**Passage given**
All of lore.kernel.org
 help / color / mirror / Atom feed
From: Andrea Arcangeli <aarcange@redhat.com>
To: Pavel Emelyanov <xemul@parallels.com>
Cc: Linux Kernel Mailing List <linux-kernel@vger.kernel.org>,
	Linux MM <linux-mm@kvack.org>,
	Linux API <linux-api@vger.kernel.org>,
	Sanidhya Kashyap <sanidhya.gatech@gmail.com>
Subject: Re: [PATCH 2/3] uffd: Introduce the v2 API
Date: Mon, 27 Apr 2015 23:12:37 +0200	[thread overview]
Message-ID: <20150427211236.GB24035@redhat.com> (raw)
In-Reply-To: <55389133.8070701@parallels.com>

Hello,

On Thu, Apr 23, 2015 at 09:29:07AM +0300, Pavel Emelyanov wrote:
> So your proposal is to always report 16 bytes per PF from read() and
> let userspace decide itself how to handle the result?

**Requirements**
a – Reproduce the portion of the mailing list message between "All of lore.kernel.org" and "Message-ID: <20150427211236.GB24035@redhat.com> (raw)", inclusive.
b – According to the quoted line in the mailing list message, how many bytes per PF would always be reported from read()?

**Material provided**
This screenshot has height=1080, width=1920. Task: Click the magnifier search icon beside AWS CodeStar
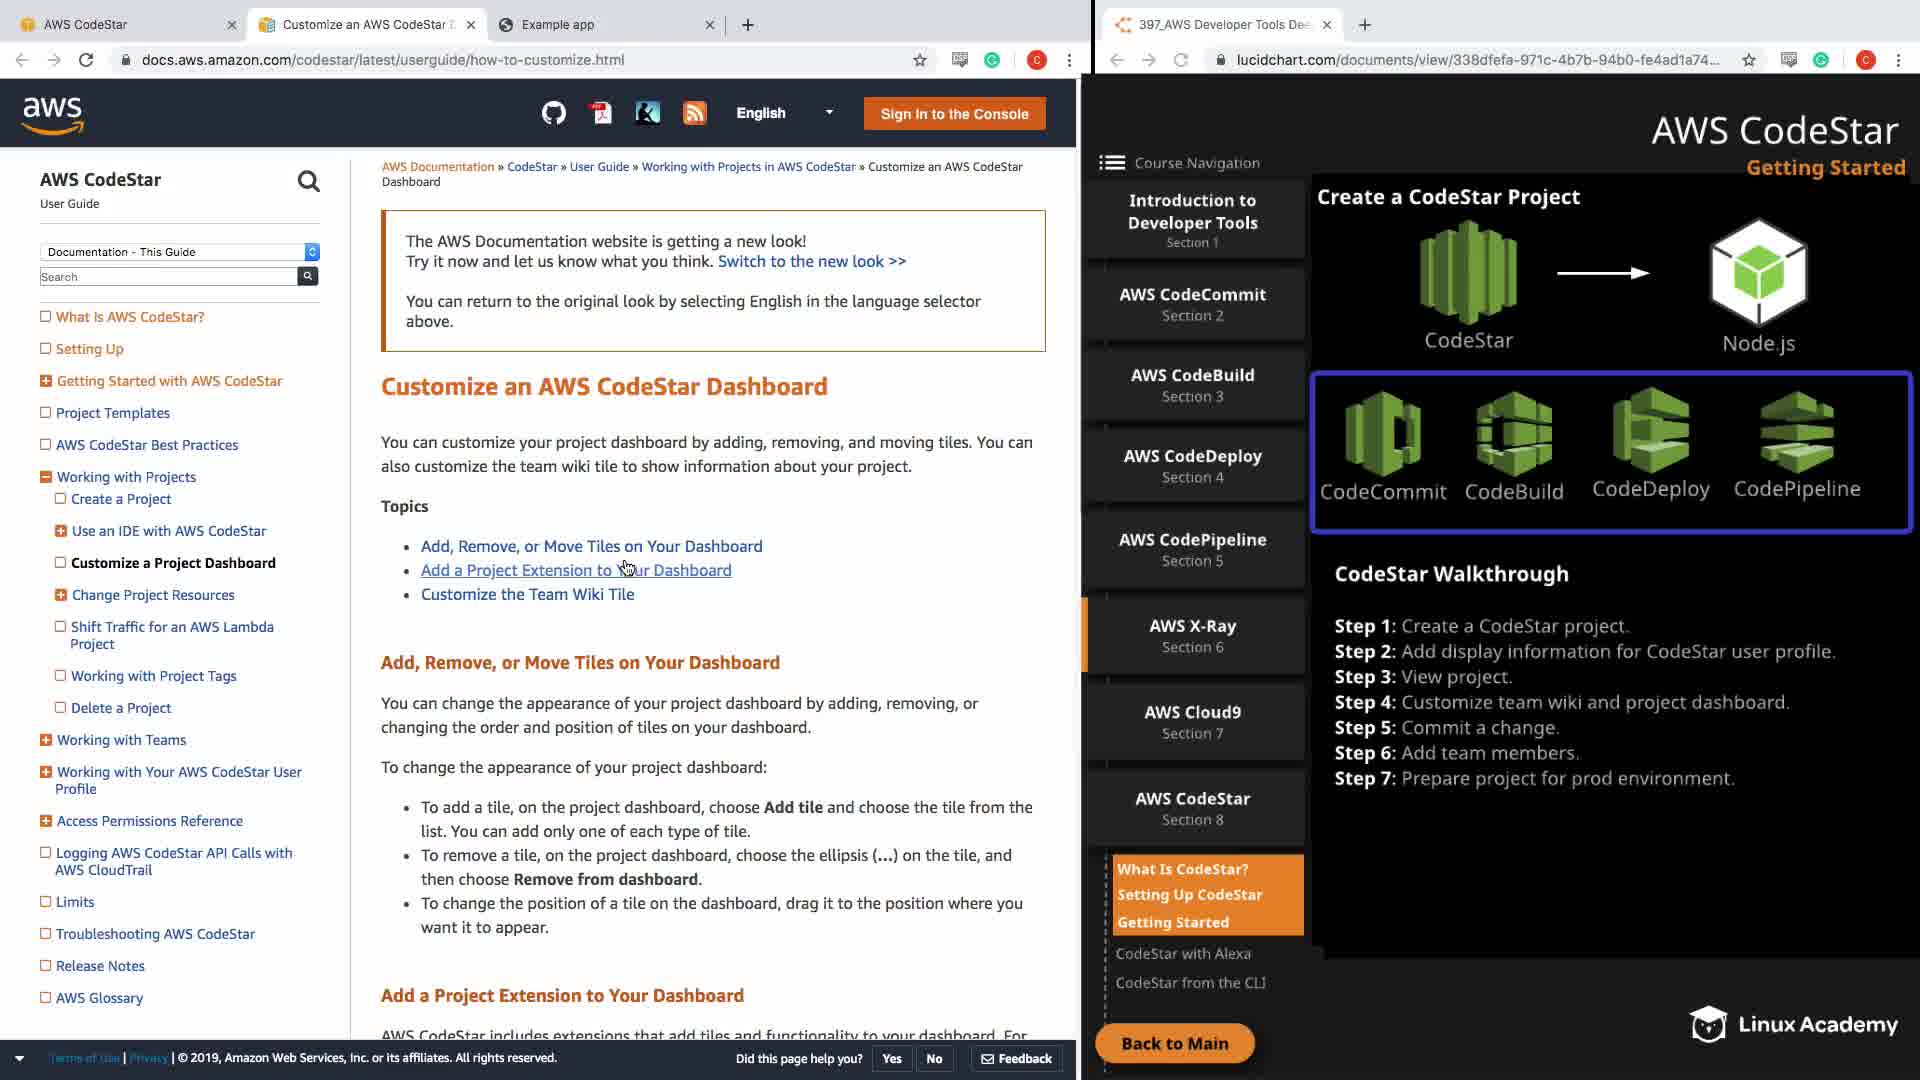[x=308, y=181]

**Answer list**
a –
All of lore.kernel.org
 help / color / mirror / Atom feed
From: Andrea Arcangeli <aarcange@redhat.com>
To: Pavel Emelyanov <xemul@parallels.com>
Cc: Linux Kernel Mailing List <linux-kernel@vger.kernel.org>,
	Linux MM <linux-mm@kvack.org>,
	Linux API <linux-api@vger.kernel.org>,
	Sanidhya Kashyap <sanidhya.gatech@gmail.com>
Subject: Re: [PATCH 2/3] uffd: Introduce the v2 API
Date: Mon, 27 Apr 2015 23:12:37 +0200	[thread overview]
Message-ID: <20150427211236.GB24035@redhat.com> (raw)

b – 16 bytes